SELECTED TEXT Start Marker

I'm in a worse position now where I and wife are hating and killing each other and we have two beautiful children, which makes it even more difficult for me to decide whether I should separate from her or not. Feel free to read my thread.
As you guys don't have children yet, actual separation should be easier for you than my situation. If a child was involved, it would be a mush worse shackles.
I'm just playing devil's advocate (so, please don't take anything personal)...
Above you stated, "He's a great man but just not for me." And, "I don't want to lose all the good we have."
Yes, the relationship has issues based on what you've stated but what relationship doesn't? If he's your bestfriend, that says a lot. Have you evaluated yourself to see what it is you really want out of a partner [other] than a fierce sexual relationship? And would you be willing to trade that type of relationship for the close bond you seem to have with your H?
IJS, no one will ever have the total package. We all lack something. It's just a matter of time before it's spotted.
Just remember it will always be a trade off.
Exactly what doesn't turn you on about him? What if he changed his hair or started working out? It sounds like it's just a physical turn off outside of the things you pointed out. But overall, you said the relationship is pretty good.
Our physical relationship was never really good, but I understand relationships aren't perfect. I chose the trade off. I married my best friend, who I loved to do things with, who listened to me, talked to me, was there for me..I chose that over a strong sexual relationship.
However, after we got married, he stopped doing as many things with me, and stopped talking to me (even after I begged him too). He started treating me like his mom, more than his best friend even...

SELECTED TEXT End Marker

◆ CHECK YOUR UNDERSTANDING
1. Copy the part of the forum post that starts at "As you guys" and ends at "mush worse shackles.", word for word.
2. In the forum post, how many children does the writer of the first paragraph have?
3. Translate this sentence from the forum post into Spanish: "We all lack something."

PROVIDED MATERIAL Start Marker

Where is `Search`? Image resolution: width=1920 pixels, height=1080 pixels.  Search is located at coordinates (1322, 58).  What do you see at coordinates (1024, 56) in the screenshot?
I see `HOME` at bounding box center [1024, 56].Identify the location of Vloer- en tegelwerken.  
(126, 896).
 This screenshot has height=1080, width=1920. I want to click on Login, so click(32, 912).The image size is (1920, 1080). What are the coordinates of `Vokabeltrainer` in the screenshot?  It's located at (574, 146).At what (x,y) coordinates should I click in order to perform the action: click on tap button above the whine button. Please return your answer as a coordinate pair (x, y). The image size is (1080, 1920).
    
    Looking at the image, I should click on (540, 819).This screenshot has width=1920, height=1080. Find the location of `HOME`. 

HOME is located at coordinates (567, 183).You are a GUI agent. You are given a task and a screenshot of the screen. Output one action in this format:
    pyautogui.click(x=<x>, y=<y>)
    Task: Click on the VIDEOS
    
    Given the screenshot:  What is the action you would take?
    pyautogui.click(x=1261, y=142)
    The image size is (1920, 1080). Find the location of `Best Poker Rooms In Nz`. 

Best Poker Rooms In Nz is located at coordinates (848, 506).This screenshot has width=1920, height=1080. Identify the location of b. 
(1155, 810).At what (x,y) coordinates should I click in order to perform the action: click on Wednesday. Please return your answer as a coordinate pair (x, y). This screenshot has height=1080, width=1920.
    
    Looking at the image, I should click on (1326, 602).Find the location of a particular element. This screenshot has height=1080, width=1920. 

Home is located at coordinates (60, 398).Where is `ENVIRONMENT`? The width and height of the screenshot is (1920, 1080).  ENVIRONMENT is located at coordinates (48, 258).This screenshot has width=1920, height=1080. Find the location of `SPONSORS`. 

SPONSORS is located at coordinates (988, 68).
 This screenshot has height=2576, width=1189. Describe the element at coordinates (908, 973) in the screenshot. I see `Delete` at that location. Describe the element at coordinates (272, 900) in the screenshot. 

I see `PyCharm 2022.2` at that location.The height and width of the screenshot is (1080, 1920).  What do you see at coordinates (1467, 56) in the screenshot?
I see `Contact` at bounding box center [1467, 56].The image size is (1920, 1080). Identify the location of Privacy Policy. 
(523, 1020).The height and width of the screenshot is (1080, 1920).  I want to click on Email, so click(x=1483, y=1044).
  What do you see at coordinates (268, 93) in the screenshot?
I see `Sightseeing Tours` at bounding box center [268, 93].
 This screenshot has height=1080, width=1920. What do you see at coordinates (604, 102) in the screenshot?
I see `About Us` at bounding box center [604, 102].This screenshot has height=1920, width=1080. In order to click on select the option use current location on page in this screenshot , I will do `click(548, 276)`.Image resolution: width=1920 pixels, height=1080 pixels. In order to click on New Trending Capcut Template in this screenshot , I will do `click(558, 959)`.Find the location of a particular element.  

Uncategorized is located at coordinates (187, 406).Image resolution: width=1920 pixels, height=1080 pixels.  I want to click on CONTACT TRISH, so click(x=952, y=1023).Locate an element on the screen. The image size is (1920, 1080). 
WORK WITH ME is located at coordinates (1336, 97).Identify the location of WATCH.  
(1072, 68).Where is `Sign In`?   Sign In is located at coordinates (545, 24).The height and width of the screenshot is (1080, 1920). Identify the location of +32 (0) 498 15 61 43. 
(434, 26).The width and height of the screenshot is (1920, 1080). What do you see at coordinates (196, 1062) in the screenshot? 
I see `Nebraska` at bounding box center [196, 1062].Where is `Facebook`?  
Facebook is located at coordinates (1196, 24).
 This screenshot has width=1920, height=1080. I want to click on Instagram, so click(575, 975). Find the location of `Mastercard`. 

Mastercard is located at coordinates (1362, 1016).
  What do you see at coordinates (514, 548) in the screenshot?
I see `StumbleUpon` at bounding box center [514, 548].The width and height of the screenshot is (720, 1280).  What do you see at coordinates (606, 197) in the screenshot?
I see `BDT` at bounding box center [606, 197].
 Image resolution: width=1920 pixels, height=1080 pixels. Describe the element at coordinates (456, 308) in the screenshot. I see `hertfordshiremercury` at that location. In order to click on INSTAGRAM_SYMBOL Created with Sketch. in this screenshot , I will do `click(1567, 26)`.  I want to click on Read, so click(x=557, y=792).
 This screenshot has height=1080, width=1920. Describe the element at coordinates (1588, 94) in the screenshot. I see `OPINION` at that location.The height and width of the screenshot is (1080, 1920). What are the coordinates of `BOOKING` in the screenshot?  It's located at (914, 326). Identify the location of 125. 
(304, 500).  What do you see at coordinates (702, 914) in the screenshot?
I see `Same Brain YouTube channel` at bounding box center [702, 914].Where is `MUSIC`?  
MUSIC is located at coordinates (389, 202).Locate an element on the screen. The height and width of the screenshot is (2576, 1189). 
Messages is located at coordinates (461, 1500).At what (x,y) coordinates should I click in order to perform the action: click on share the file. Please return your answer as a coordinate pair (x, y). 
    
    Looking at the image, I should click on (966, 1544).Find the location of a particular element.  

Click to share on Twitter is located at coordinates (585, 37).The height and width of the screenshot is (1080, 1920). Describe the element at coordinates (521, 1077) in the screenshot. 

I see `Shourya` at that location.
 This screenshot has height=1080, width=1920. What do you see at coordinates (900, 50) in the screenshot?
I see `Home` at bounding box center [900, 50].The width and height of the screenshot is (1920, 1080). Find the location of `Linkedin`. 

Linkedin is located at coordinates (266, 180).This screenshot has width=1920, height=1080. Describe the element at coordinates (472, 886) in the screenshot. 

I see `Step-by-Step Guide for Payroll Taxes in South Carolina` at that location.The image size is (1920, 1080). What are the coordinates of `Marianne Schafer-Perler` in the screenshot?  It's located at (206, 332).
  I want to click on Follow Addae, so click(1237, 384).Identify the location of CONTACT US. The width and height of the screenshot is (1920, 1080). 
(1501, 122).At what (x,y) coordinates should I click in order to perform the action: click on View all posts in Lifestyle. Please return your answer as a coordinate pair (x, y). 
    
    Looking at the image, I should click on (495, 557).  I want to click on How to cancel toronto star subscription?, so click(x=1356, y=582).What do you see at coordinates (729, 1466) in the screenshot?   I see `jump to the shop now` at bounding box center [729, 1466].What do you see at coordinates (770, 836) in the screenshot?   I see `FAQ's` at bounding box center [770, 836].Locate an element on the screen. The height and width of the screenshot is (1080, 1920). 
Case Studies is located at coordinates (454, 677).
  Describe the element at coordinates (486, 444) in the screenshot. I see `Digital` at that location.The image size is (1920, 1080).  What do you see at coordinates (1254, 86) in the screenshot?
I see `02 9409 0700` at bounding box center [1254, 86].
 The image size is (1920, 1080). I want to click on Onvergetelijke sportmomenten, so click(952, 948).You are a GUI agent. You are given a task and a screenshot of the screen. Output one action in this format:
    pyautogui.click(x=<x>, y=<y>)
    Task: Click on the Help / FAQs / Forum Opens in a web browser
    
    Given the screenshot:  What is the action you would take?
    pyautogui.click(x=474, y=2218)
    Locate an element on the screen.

PROVIDED MATERIAL End Marker

◆ SOLVED PROBLEMS
1.
As you guys don't have children yet, actual separation should be easier for you than my situation. If a child was involved, it would be a mush worse shackles.

2. Two.

3. A todos nos falta algo.